Information provided:
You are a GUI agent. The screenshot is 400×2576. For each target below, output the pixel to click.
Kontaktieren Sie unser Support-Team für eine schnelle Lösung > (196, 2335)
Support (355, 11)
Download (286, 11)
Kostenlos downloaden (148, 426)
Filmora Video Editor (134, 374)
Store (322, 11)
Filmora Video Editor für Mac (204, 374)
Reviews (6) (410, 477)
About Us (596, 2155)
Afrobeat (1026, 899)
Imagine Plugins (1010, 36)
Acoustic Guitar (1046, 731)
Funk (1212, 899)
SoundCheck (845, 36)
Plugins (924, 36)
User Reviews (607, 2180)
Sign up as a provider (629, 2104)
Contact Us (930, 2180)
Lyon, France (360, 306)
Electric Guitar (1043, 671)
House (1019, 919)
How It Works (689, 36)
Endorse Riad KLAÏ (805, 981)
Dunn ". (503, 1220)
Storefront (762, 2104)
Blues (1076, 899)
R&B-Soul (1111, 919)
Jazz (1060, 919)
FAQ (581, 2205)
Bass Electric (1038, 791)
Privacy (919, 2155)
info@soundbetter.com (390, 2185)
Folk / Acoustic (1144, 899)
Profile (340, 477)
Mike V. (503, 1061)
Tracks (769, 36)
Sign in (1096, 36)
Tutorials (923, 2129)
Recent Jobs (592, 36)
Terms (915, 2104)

Exercise instructions: Copy out all lines of the listing above that include "Support".

Exercise solution:
Kontaktieren Sie unser Support-Team für eine schnelle Lösung > (196, 2335)
Support (355, 11)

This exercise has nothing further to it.